Movie Post #1: The Polar Bear King

The Polar Bear King is a snow story. It is also a story involving a young princess who falls in love with a bear (who is a king trapped in an oddly specific curse), travels with him back to his kingdom, marries him and has three children by him, subsequently fucks up the curse, seals both hers and her husbands doom, and has to win him and the kingdom back by fighting off an evil witch. It’s complicated, unbelievable, and absolutely lovable. I’m unsure of the origins of this movie, probably somewhere just as cold as New York is right now. It was a beloved film for me as a kid so I’m revisiting it now to figure out why.

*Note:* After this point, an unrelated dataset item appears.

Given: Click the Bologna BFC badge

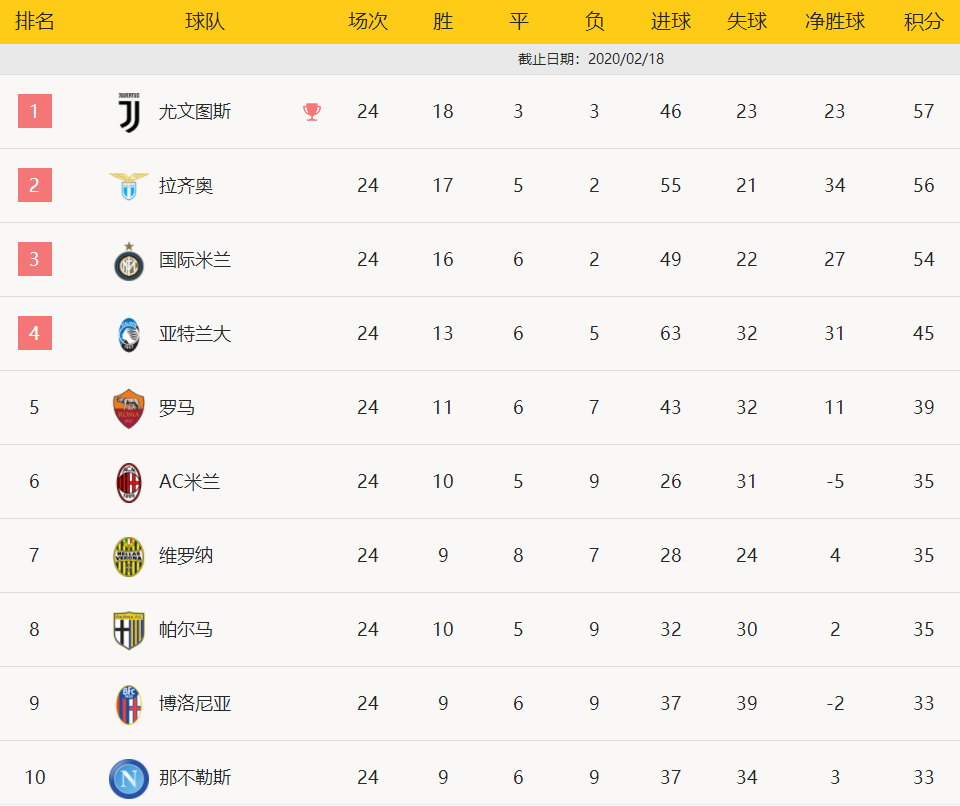Looking at the screenshot, I should point(129,705).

My obsession with the story centered around three things: magic, a girl, and snow. Before snow became the terror that white-knuckles me while I drive, it was a companion. I could play with snow, I could bury myself in it. I describe myself as a child of the cold (The Snow Queen is also a favorite folkloric tale of mine). I used to lay out in the snow, sink into a snow angel and marvel at how clear the sky could be. I used to make war with it, slide across it with ease, build with it, press it into shapes that looked like me. I loved the way it sparkled, how pure and beautiful it was in the sunlight, untouched. I was a child and I didn’t have to shovel it, trudge through it, drive in it, or do adult things with it. And so magic comes in. Snow was a kind of magic back then, as were sunshowers, sunsets, fireflies, and doves.

Magic was a steady convenience I drew on when I was young. It was in abundance. I have to go searching for magic now, make myself see it. When I was little, magic didn’t evade me, it invited me in. There is magic in the Polar Bear King, albeit cheesy effects and camera tricks but it dazzled me as a kid. Cloth that, when cut, forms itself into clothes. A tablecloth that produces a banquet when a magical person claps. Potions that can make you mean, make you sleepy, make evil turn in on itself. Shoes that let you climb up a sheer cliff face. Magic that can make a man a bear. It was entrancing. Magic that can make women and children invisible and safe. I watch this movie now and on one level, I laugh at how corny it is, how bad the acting is, how cheap the sets and dialogue are. And yet, it still cradles me. It reminds me of the time when magic was all-consuming.

The girl fascinated me because of how much she trusted the story. She was so deeply in it, that I was incredulous at how easily she took the bizarre turns of the story in stride. She was strange, yes, but not stupid. Perhaps in her world these enchantments are commonplace. In my world, if a bear approached me I’d play dead, I would not offer myself up as a bride. Oh well. She does just that. The bear gives her a gold chain only Riff Raff would wear and she accepts his proposal for marriage, leaves her family behind, and rides on his back all the way to his ‘summer kingdom’. He visits her at night when she can’t see his face (a weird stipulation in the curse) and she gets pregnant a few times. Each time she gives birth, the evil witch that put a curse on her husband shows up to kidnap the babies and each time the king’s mother (who is conveniently invisible) takes the babies and hides them in her shield of invisibility, raising them in secret for years. The girl just accepts this. I mean, she mourns the loss of her children and is distraught when they go missing, but these are the facts of life in this world. Magic has consequences. A few months before the curse is lifted, she sneaks into the king’s room to get a good look at his face with a candle and he wakes up, freaks out, and banishes her because now he has to marry the witch. I look back on this now and realize everyone is an asshole but the girl.

The witch is an asshole for putting a curse on the king because he didn’t want her, the old queen is an asshole for stealing the babies (to protect them, yes, but without warning?), and the king, Valemon, he’s an asshole because he expected complete obedience from a woman who was willing to marry a bear. This girl has to fix a situation she did little to fuck up; it was already a mess when he brought her to the summer kingdom. She has to travel to the kingdom the witch has brought Valemon to, to marry him, and she has to stop the marriage. Along the way she suffers tremendously and is manipulated, tossed around, and humiliated. Is this king worth it? She trusts that he is. She trusts that if she simply tries hard enough she can win him back. She trusts that things will get better. I envy her that, her hope. Hope is a kind of magic too; dangerous, contagious, ultimately good magic yet quick to fester and rot. She casts a spell of her own in this movie, and her hope prevails and all is well at the end.

This movie is worth watching if you were a hopeful, lonely kid like I was, who believed in all kinds of magic. It’s worth watching if you still are or if you still do. It’s worth watching to laugh at, to have someone beside you to laugh with. I’ll cast a little spell of my own. I hope you enjoy it as much as I did and do.